Approaches to studying dynamic systems include both qualitative studies of the general trends of a system and quantitative studies in which invariant properties of the system are evaluated [Abarbanel, 1996]. System dynamics are evaluated by reconstructing the system’s phase space, which is a geometrical representation of the system projected in a “space” created of different variables [Packard et al., 1980; Abarbanel, 1996]. The climate system can be described by a phase space with coordinates x1, x2, x3, . . . xn, and the functions x1(t), x2(t), x3(t), . . ., xn(t) (the outputs of the system). As time (t) varies, the sequential plot of points of coordinate {x1(t), x2(t), x3(t), . . ., xn(t)} describes the time evolution of the system in phase space.

The number of output functions (n) is called the embedding dimension [Sauer et al., 1991]. The evolution of the system is marked by the trajectory traced out by sequential plots of individual states with coordinates defined by the values of the n functions at each observed time. Describing the trajectory of the system as it flows through phase space is a qualitative means of characterizing the dynamics of the system. The system may also be characterized quantitatively in terms of its invariant properties, such as the Lyapunov exponents and the correlation dimension of the system, which can be calculated from the phase space portrait [Abarbanel, 1996].

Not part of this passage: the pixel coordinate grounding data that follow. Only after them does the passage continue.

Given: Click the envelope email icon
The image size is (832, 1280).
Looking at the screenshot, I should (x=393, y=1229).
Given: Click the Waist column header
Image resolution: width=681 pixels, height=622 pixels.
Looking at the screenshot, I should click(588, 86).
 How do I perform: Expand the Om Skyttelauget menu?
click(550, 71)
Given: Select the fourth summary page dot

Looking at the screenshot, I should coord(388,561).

Phase space from multiple time series

How do we select the coordinates? One method is to create a phase space by plotting scatterplots of several different records which have been sampled at the same time intervals. For instance, Saltzman and Verbitsky [1994] created a phase space using, as variables, ice mass, ocean temperature, and atmospheric CO2. The state of the system is defined by its location in phase space at a particular time. The plot of successive states through time traces out the trajectory of the system. Traditionally the trajectory is constructed by drawing a curved line, rather than straight line segments through the states in sequence.


The drawback with the Saltzman and Verbitsky approach in paleoclimate is that is difficult to find many records that have been sampled at the same intervals. You are restricted to the portion of the geologic record covered by the shortest record. Additionally, there are errors in both magnitude and time.

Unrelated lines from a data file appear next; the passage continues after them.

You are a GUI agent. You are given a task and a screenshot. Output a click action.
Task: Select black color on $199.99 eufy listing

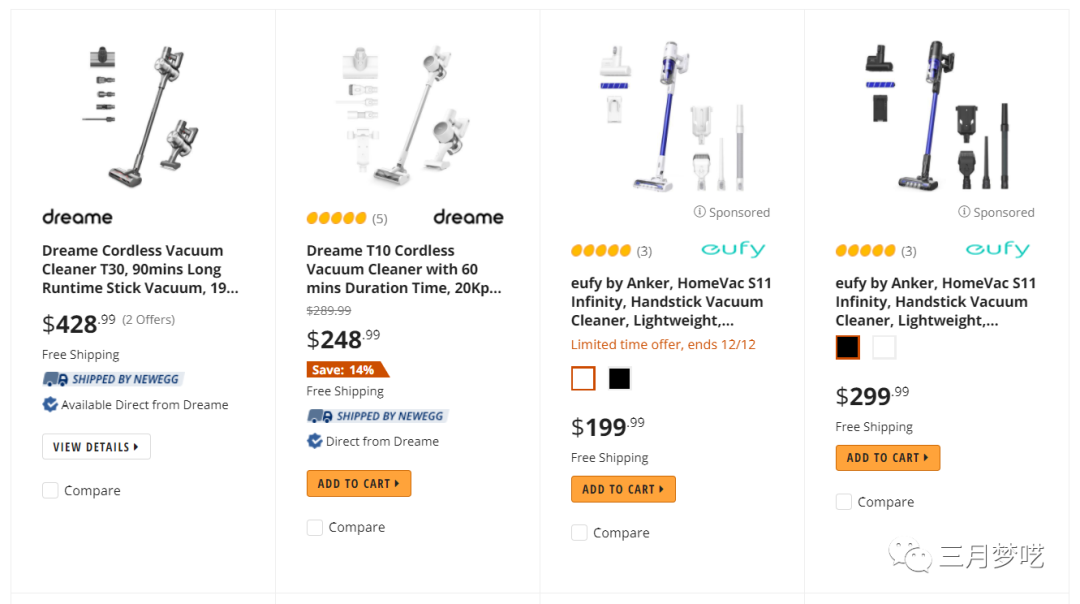pos(620,379)
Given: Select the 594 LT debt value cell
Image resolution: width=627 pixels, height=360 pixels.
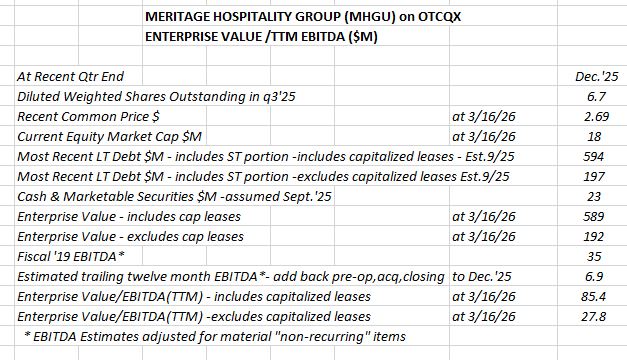Looking at the screenshot, I should tap(593, 156).
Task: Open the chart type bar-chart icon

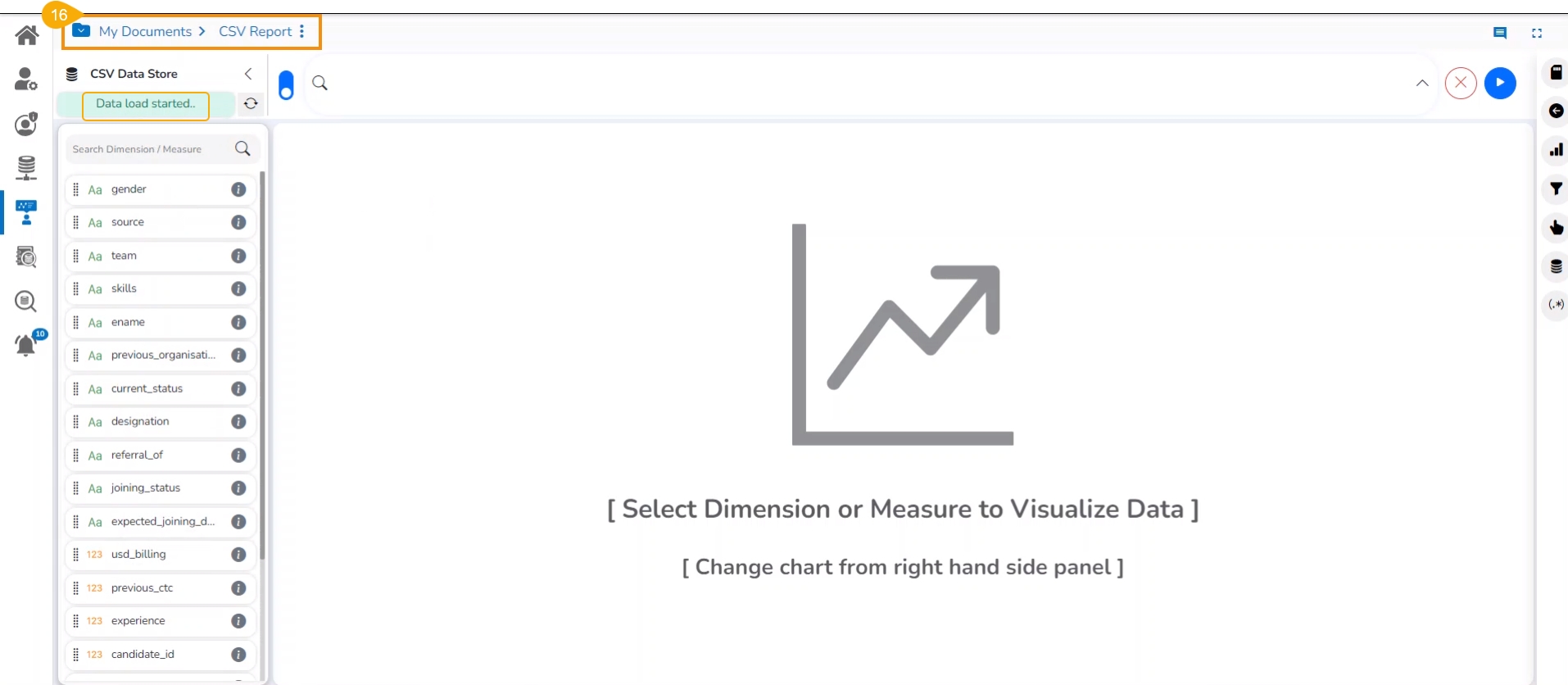Action: [1556, 150]
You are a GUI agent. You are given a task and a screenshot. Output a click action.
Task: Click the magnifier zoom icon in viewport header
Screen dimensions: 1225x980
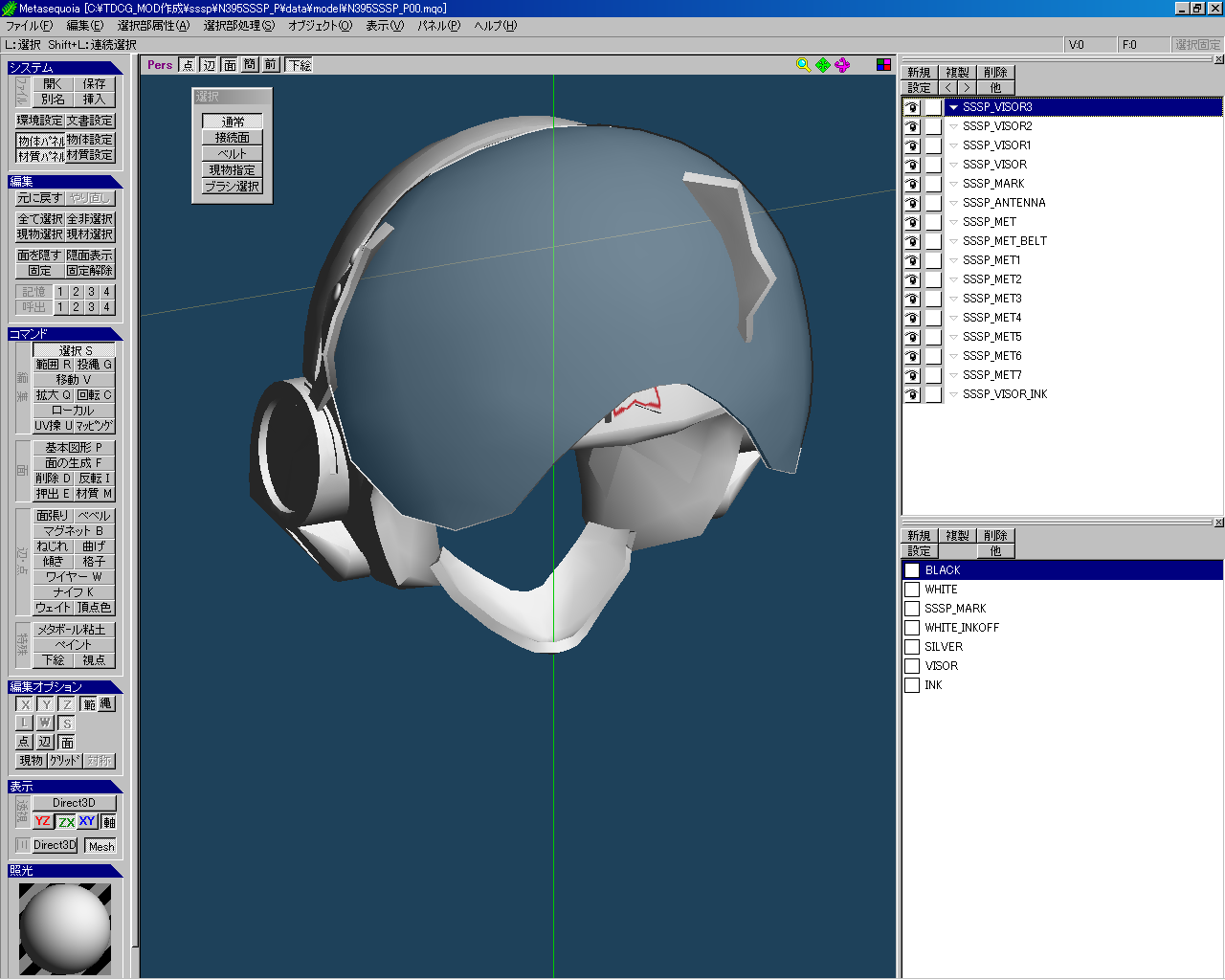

Let's not worry about interpretation yet. Today is only about basic methodologies.

Economic systems can quite profitably be studied using this approach, mainly because there are so many of them, the errors tend to be small (except see here), and the timing is usually well constrained as well. So we can compare US unemployment rate to interest rates, for instance.


Data from BLS site.

Commonly we might look at observations like the one above, and not draw the trajectory (the curve that runs sequentially through the data). Instead, a traditional approach might have been to draw a line of best fit in the hopes of defining a correlation. In looking at the above figure, we see two clusters of observations. Past experience tells us it is risky to define a line of best fit using the traditional methods in this way, as the result is heavily weighted by the line between the centres of each cluster.

Similarly we can look at the average duration of unemployment vs unemployment rate.


Data from BLS site.

Or unemployment rate (vertical axis) vs monetary measures.


Data from BLS and St. Louis Fed site.

Or house prices vs real interest rates.


Data from Shiller [2005].

Defining a phase space from multiple variables requires multiple records. The state space can only be characterized over the duration of the shortest record. Dating errors will lead to various forms of distortion in the projected phase space. The economic time series tend to lend themselves well to this form of projection, because many of them exist to any arbitrary level of precision. If you choose month-end or year-end prices, there are normally no dating errors.

Phase space from a single time series

It is pretty uncommon to have more than one geological time series of sufficient length with good dating control. So geologists will normally have to work with a single time series. The method below can similarly be used in other types of time series as well.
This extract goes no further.